But it isn't the end of the world, Britain still has what it takes to thrive in other areas
There’s a bunch of people who I am sure this month’s issue of Develop will rankle. Good.
For all the championing everyone in the UK games development sector has done – even Develop through our increasingly popular Industry Excellence Awards, which services all of Europe – it’s clear that Great Britain ain’t so great on the global stage we once dominated.
It’s not just a ‘the writing’s on the wall’ scenario. The facts bear this out. Tiga’s recent census of the UK sector shows that half of the jobs lost in the UK went overseas, three-quarters of them to Canada.
Some more anecdotal context: our ‘Six Reasons Why Canada Thrives As UK Shrinks’ mini-feature wasn’t a stretch to put together, it tripped off the tongue given the many positive things Canadian patriots (many of them UK ex-pats) relayed to us.
So yes, a long list of games that includes Assassin’s Creed, Splinter Cell and Mass Effect proves a new fact of life; the UK just can’t cut it in the big boy league of traditional games.
APB killed RTW. Enslaved was effectively a flop.

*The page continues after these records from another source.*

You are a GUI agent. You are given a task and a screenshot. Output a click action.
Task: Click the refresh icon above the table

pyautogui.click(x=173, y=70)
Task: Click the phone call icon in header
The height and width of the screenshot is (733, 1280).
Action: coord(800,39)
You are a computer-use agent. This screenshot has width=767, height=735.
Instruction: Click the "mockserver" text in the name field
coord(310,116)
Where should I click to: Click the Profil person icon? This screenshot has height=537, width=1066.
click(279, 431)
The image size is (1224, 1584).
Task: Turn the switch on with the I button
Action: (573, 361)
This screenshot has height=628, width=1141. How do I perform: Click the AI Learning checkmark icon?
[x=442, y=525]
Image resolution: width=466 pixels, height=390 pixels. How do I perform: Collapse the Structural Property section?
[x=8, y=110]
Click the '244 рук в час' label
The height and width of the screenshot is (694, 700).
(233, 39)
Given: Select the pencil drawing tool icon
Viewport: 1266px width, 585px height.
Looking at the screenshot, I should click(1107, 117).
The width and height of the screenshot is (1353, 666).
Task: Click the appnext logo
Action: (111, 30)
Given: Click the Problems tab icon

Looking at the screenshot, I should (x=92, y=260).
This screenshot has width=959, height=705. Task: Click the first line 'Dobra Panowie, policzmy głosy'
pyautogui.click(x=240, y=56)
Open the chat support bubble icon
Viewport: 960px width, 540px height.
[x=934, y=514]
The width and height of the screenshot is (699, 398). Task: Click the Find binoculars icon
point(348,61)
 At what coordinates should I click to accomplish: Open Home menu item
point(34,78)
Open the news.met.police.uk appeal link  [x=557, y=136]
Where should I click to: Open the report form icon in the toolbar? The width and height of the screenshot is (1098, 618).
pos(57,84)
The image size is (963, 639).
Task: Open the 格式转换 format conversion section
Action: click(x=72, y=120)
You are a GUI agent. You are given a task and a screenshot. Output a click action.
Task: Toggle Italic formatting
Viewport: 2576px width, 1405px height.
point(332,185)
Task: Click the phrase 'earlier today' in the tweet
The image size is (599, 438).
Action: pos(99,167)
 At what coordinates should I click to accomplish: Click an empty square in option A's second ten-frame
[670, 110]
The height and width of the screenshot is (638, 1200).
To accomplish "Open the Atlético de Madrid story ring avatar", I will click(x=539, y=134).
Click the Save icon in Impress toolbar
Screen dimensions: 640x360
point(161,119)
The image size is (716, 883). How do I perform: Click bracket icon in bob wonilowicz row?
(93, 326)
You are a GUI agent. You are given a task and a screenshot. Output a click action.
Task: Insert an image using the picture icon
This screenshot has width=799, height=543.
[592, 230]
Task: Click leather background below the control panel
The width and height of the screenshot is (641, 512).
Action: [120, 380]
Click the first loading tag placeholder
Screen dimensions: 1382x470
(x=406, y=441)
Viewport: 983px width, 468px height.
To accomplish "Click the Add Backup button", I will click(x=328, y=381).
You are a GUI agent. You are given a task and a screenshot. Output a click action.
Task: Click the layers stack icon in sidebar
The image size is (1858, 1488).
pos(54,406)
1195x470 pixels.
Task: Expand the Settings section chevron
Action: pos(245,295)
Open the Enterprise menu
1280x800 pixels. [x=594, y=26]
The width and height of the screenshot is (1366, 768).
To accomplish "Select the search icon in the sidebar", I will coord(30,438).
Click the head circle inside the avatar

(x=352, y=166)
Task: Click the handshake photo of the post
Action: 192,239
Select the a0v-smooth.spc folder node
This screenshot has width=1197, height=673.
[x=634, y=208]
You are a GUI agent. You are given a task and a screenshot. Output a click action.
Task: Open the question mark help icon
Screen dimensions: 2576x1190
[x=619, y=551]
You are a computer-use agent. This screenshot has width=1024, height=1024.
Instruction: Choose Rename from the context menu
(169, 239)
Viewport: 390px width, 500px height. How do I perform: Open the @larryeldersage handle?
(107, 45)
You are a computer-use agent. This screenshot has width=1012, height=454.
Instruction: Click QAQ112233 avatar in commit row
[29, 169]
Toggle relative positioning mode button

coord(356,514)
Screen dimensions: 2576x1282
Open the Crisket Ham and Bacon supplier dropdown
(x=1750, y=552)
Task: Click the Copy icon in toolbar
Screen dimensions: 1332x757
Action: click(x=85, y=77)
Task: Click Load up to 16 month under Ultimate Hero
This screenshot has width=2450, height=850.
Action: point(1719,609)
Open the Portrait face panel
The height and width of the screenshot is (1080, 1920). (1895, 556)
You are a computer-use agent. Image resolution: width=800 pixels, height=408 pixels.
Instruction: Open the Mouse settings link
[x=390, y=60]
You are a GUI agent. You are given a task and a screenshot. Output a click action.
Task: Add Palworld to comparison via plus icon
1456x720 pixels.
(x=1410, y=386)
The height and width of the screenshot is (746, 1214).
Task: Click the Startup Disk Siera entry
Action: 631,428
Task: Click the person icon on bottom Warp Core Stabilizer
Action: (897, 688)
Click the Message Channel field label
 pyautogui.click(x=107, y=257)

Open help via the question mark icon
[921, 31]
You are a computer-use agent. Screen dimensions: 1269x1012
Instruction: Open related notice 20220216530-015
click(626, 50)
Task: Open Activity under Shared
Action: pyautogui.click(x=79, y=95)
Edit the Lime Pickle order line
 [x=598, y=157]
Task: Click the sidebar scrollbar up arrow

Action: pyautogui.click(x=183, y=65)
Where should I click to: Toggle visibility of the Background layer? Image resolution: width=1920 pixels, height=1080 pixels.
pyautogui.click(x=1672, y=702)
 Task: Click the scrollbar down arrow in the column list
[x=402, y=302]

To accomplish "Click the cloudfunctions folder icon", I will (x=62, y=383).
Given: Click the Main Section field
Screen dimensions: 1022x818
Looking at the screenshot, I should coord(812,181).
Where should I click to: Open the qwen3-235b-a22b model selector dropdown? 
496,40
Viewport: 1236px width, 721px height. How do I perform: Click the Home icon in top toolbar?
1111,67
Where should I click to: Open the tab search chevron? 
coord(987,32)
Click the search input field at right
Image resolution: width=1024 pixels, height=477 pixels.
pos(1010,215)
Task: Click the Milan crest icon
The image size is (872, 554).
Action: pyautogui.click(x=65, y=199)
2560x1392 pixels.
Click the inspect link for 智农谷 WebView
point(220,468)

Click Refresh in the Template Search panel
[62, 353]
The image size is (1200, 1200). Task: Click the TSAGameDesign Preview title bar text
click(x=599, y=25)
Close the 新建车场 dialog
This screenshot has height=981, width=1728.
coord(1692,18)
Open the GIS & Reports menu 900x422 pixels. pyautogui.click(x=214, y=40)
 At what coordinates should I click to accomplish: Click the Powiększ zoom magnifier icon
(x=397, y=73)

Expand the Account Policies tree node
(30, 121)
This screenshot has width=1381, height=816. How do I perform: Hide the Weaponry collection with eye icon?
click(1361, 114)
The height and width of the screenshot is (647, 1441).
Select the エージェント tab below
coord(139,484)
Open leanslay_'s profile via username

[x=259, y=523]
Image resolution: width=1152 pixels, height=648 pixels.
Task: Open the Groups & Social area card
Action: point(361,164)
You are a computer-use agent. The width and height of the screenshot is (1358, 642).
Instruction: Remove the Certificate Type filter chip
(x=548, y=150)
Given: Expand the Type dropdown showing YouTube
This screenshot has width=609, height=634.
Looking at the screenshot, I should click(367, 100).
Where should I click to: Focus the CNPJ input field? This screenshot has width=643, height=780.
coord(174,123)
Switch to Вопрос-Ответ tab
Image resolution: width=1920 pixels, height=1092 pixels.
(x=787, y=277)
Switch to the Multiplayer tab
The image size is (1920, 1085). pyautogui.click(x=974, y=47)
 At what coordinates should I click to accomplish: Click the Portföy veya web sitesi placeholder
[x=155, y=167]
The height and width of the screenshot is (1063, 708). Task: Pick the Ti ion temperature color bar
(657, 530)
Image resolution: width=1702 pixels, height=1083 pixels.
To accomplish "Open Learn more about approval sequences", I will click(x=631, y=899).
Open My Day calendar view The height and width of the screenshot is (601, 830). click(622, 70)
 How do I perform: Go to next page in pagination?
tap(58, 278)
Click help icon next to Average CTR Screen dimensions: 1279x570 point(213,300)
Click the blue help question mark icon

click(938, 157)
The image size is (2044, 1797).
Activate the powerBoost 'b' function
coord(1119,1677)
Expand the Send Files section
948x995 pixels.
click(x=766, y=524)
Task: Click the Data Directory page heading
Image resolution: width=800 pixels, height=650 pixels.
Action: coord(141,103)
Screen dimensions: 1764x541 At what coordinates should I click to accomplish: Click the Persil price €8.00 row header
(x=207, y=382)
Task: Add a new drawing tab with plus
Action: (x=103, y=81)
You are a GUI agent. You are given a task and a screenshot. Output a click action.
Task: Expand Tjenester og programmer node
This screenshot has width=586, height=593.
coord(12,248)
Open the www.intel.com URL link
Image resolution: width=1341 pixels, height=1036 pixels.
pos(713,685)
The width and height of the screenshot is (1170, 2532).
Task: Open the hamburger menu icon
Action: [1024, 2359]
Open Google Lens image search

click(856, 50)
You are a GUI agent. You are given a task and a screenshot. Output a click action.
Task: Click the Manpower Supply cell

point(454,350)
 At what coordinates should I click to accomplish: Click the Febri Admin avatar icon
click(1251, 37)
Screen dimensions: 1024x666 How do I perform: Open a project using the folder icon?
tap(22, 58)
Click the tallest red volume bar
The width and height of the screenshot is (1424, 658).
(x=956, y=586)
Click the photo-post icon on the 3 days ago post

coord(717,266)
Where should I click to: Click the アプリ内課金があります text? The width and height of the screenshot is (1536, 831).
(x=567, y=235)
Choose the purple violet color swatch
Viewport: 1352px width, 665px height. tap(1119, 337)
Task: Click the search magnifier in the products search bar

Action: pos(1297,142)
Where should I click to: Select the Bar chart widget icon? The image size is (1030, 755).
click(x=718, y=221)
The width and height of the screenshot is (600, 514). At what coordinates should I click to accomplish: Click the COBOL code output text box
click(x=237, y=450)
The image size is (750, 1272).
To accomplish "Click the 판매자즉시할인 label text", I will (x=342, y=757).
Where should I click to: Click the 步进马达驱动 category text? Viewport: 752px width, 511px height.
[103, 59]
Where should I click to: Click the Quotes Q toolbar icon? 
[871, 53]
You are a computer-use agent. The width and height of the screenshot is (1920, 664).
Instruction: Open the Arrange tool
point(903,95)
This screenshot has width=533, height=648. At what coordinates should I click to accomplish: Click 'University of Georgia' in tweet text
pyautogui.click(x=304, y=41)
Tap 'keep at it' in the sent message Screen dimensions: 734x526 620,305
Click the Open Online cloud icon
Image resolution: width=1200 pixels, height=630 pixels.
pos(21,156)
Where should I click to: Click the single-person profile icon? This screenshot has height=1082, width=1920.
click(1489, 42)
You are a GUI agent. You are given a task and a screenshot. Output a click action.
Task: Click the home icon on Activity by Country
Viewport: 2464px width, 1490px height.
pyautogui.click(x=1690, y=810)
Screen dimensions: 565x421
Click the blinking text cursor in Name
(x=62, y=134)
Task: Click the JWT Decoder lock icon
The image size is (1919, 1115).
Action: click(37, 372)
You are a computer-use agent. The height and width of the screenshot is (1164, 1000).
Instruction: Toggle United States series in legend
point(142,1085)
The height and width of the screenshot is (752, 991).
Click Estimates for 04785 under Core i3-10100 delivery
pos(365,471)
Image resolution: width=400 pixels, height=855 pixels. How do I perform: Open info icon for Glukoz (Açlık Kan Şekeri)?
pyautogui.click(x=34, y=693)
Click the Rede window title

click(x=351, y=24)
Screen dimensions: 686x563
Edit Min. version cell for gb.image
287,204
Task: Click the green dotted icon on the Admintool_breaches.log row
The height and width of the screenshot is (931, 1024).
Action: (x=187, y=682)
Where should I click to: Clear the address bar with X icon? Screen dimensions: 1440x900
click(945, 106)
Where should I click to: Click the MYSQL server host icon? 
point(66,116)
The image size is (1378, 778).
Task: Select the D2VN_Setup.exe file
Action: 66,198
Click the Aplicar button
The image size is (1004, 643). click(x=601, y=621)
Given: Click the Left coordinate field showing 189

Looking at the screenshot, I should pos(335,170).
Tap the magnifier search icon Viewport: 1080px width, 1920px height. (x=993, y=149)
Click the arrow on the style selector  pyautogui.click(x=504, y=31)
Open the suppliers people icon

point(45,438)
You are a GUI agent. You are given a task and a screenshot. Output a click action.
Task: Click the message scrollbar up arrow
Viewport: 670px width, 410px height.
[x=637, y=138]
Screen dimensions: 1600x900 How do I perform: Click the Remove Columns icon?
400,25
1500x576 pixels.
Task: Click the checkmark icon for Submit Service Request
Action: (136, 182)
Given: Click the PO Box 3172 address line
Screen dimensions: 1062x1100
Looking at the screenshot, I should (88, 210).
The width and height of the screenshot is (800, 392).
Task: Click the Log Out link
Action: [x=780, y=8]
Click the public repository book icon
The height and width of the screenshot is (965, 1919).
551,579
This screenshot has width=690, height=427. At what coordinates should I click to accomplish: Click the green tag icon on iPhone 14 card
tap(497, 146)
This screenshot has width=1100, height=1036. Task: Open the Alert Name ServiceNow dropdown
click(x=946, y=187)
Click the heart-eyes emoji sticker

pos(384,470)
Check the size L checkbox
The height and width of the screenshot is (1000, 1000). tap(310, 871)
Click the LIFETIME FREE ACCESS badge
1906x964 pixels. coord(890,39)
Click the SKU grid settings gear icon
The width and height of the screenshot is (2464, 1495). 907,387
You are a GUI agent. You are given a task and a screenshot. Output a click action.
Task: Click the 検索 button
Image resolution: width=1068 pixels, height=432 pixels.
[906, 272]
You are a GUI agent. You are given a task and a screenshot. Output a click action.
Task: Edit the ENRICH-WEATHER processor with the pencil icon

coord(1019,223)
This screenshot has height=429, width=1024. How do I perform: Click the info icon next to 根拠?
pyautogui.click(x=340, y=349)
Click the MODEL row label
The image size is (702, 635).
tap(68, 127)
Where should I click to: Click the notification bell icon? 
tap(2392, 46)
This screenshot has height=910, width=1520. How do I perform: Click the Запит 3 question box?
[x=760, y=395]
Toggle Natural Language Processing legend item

Even this month’s diamond releases that show the strength of UK development are the new Bond games by Bizarre and Eurocom – games ultimately based on a sure-thing licence and bankrolled by the richest publisher in the world. Yes, there’s Fable, Batman or GTA – but they are exceptions to rule.
But you know what? Let’s leave the triple-A games to Canada. It’s territory lost that we just can’t win back.
Despite this, the dynamism that defined the UK industry’s strengths on fixed platforms in the ‘80s, ‘90s and ‘00s – Spectrum, SNES or PS2 – hasn’t disappeared. But it has moved on.
The exciting UK companies aren’t the 100-man studios pumping out 360 games, it’s nimbler non-traditional outfits. Moshi, Hello Games, Wonderland, Six to Start… Just ask EA: it’s the one that spent $500m in 12 months to buy iPhone and Facebook stars from London and Macclesfield.
UK developers, those that want to stay in the game in the UK, need to start preparing themselves for these arenas – if they aren’t already – and fast.
Why are GTA, Batman & Fable the exceptions to the rule whilst APB & Enslaved prove it? I also don't see how Enslaved's commercial success diminishes the developer's achievement or proves that they can't make a successful title. Evidently, Capcom don't either.
Don't think you've proven your point there.
I'll also add that (& this is a broad statement) the studios best placed to make AAA titles are those that are relatively new (Ninja Theory & Splash Damage) or those that have gone through a massive crisis & have effectively been remodelled anew (Rockstar North/DMA, Rocksteady/Argonaut). This is as they can adopt best practice & new technology without internal resistance. Studio politics are the bane of Britain's longest standing companies.
Young studios, like Ubisoft's or THQ's new Canadian bases, would be the type that would be created here, if we had tax breaks to rival Canada's.